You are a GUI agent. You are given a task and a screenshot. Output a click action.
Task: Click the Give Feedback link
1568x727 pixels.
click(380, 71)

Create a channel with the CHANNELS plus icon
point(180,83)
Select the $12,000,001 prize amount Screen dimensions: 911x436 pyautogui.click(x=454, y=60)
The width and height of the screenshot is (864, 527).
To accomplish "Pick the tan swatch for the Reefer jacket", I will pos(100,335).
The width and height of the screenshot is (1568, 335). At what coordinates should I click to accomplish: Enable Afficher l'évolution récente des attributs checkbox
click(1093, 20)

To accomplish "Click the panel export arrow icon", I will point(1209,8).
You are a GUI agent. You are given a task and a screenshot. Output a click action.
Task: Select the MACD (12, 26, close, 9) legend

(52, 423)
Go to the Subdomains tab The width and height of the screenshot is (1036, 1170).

TASK DETAILS> Find the lines that mention "will" in the entries and show them.

WRITTEN ANSWER>
To accomplish "Pick the tan swatch for the Reefer jacket", I will pos(100,335).
To accomplish "Click the panel export arrow icon", I will point(1209,8).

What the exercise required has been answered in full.